Seria preciso considerar isso em Nosso Senhor para que, então, as pessoas pudessem encontrar paz para suas almas.
Entretanto, criou-se uma tão abominável ignorância a este respeito, que as pessoas ficam não como um cego, mas como alguém de quem se tenha arrancado os olhos de dentro das órbitas.
O próprio tema do igualitarismo — que está no centro do problema da Revolução e da Contra-Revolução — está relacionado com isso.
A bondade não consiste em vulgarizar-se
Embora já explicada do ponto de vista metafísico, a questão do igualitarismo não foi ainda devidamente elucidada em seu aspecto psicológico.
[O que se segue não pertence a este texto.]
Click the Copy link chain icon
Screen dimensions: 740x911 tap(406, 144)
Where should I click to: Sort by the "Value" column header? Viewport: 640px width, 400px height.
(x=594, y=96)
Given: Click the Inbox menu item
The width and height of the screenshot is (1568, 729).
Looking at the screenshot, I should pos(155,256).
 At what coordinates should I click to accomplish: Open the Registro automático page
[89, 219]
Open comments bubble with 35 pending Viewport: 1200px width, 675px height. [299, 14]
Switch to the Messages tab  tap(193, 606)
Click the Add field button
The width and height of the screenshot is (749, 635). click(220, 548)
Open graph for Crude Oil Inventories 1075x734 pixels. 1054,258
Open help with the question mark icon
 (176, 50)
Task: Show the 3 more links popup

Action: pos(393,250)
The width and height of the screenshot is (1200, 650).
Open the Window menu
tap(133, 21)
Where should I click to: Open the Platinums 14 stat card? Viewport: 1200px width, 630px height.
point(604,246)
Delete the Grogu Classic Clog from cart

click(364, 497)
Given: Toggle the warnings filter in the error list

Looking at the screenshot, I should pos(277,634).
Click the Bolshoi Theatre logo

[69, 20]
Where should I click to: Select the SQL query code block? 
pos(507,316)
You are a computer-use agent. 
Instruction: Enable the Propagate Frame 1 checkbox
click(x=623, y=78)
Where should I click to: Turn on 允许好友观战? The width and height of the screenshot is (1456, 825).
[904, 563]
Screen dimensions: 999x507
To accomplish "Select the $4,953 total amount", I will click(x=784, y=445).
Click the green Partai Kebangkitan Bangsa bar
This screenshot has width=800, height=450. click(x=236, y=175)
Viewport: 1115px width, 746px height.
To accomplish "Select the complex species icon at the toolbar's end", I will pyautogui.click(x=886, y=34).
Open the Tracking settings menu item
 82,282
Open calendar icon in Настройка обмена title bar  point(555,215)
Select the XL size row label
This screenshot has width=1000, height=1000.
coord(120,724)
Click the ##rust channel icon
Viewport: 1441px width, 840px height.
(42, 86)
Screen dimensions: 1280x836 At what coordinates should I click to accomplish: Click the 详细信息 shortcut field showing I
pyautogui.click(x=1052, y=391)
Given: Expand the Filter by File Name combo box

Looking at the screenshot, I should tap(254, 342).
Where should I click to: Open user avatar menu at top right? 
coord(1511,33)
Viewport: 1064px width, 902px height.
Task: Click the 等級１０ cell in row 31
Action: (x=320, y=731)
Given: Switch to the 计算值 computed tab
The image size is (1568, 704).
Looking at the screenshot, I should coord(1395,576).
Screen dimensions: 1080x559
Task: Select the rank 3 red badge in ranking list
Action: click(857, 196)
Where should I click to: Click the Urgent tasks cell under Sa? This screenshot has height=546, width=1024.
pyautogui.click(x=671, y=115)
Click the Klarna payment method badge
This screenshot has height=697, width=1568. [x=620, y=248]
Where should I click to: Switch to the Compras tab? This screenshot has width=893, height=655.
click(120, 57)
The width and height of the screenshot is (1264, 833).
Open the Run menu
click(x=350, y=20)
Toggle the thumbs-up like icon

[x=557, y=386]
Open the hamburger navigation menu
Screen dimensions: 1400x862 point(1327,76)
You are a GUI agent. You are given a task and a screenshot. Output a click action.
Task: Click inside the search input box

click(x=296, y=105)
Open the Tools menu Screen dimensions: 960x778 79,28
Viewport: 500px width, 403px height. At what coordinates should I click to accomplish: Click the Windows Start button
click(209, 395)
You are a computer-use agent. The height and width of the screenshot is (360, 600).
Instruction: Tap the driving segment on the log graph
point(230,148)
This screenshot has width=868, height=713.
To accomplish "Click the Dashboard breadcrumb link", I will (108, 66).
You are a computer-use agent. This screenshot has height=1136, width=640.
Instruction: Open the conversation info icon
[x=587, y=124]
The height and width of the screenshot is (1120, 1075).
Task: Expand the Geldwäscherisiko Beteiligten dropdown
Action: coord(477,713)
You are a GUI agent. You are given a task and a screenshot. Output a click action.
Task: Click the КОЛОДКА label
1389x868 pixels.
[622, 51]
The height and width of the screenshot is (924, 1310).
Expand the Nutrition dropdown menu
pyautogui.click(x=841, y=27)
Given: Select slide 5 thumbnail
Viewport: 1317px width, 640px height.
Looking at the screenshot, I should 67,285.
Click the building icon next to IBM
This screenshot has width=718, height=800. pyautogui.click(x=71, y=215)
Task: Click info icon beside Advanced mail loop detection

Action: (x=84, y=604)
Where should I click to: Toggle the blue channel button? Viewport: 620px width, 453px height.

A meu ver, o modo pelo qual a psicologia do anti-igualitarismo se descreve é o seguinte:
A mentalidade do anti-igualitário é construída na negação da gnose, a qual odeia o Deus transcendente e quer afirmar um “pan-deus” imanente em tudo. E esse modo de ser que descrevi há pouco afirma o Deus transcendente, em todo seu fausto e em toda sua bondade, e nega a imanência igualitária de uma divindade em todas as coisas.
Assim, psicologicamente falando, enquanto o indivíduo não tiver chegado a este ponto de que estou tratando, não saberá impostar-se contrarrevolucionariamente. Porque, se ele tem a ideia de que a bondade, a amizade consiste em vulgarizar-se, está tudo arrasado.
Quem tem a ideia de que ser transcendente em relação a alguém — no sentido de participar da transcendência de Deus, único ser verdadeiramente transcendente — significa desprezar a outrem, desejar não ter parte com ele, querer afirmar a distância, esse é um revolucionário.
Pelo contrário, se ser transcendente é ir ao fundo do outro, dar o maior fundamento à verdadeira amizade, à autêntica união, ao verdadeiro carinho, então compreende-se que a Revolução é maldita e o contrarrevolucionário encontra o equilíbrio para sua alma.
Portanto, é muito explicável, muito belo e muito bom que minha mãe me tenha formado nessa mentalidade. Qualquer alma católica só pode achar isso bonito, adequado, congruente.